_EXERCISE GOAL_. Reproduce the abstract on recurrent brief depression word for word, in its entirety.

_EXCERPT TO READ_.

Recurrent brief depression revisited.

Department of General Psychiatry, Medical University of Vienna, Vienna, Austria.
International Review of Psychiatry (Impact Factor: 1.8). 03/2005; 17(1):63-70. DOI: 10.1080/00207390500064650
Source: PubMed

ABSTRACT Recurrent Brief Depressive Disorder (RBD) is a well-defined and prevalent mood disorder with an increased risk of suicidal behavior and significant clinical impairment in the community and general practice. Occurring at least monthly with depressive episodes lasting only a few days defines recurrent Brief Depressive Disorder. The lifetime co-occurrence of both RBD and Major Depressive Disorder (MDD), called Combined Depression (CD), substantially increases the risk for attempted suicide, even more than that known for 'pure' MDD. The diagnostic criteria for RBD found in the ICD-10 and DSM-IV are helpful in research and clinical routine as well as several methodological issues, which make clinical diagnostic and drug response evaluation of RBD very different from MDD. Formal differences in the course of RBD and MDD require different designs for drug treatment studies. Denials of disorder, specific methodological requirements, and highly selected patient samples have probably been responsible for false negative results in double blind, placebo-controlled treatment studies. Although several authors reported successful treatment of RBD with different compounds in about 60 patients, it is still not possible to deduce a treatment algorithm for RBD to date. Obviously future treatment studies without the limitations of previous studies are clearly required for RBD. Results of ongoing studies will soon provide the first data on the biological underpinnings of RBD.

_ENTRIES SUPPLIED_.
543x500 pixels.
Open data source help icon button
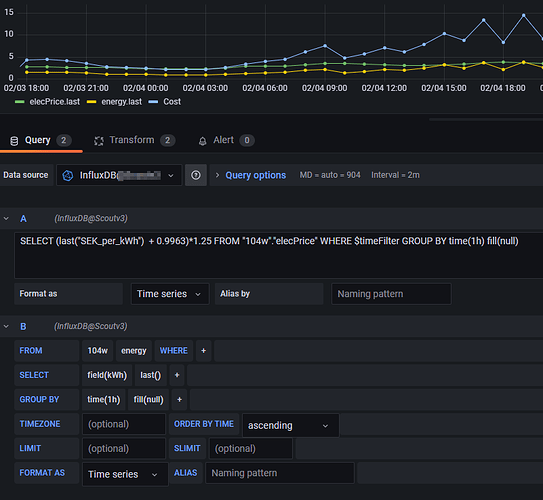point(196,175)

* * *

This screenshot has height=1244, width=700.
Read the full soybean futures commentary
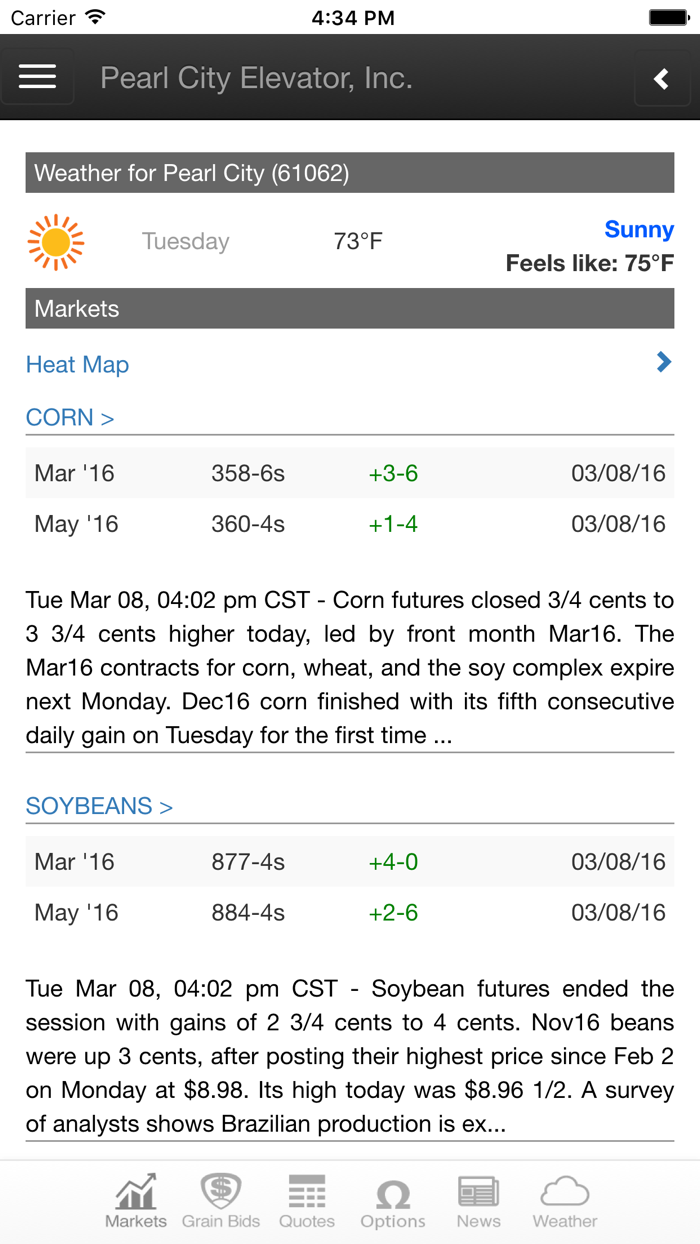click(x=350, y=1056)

_EXERCISE RESPONSE_.
Recurrent brief depression revisited.

Department of General Psychiatry, Medical University of Vienna, Vienna, Austria.
International Review of Psychiatry (Impact Factor: 1.8). 03/2005; 17(1):63-70. DOI: 10.1080/00207390500064650
Source: PubMed

ABSTRACT Recurrent Brief Depressive Disorder (RBD) is a well-defined and prevalent mood disorder with an increased risk of suicidal behavior and significant clinical impairment in the community and general practice. Occurring at least monthly with depressive episodes lasting only a few days defines recurrent Brief Depressive Disorder. The lifetime co-occurrence of both RBD and Major Depressive Disorder (MDD), called Combined Depression (CD), substantially increases the risk for attempted suicide, even more than that known for 'pure' MDD. The diagnostic criteria for RBD found in the ICD-10 and DSM-IV are helpful in research and clinical routine as well as several methodological issues, which make clinical diagnostic and drug response evaluation of RBD very different from MDD. Formal differences in the course of RBD and MDD require different designs for drug treatment studies. Denials of disorder, specific methodological requirements, and highly selected patient samples have probably been responsible for false negative results in double blind, placebo-controlled treatment studies. Although several authors reported successful treatment of RBD with different compounds in about 60 patients, it is still not possible to deduce a treatment algorithm for RBD to date. Obviously future treatment studies without the limitations of previous studies are clearly required for RBD. Results of ongoing studies will soon provide the first data on the biological underpinnings of RBD.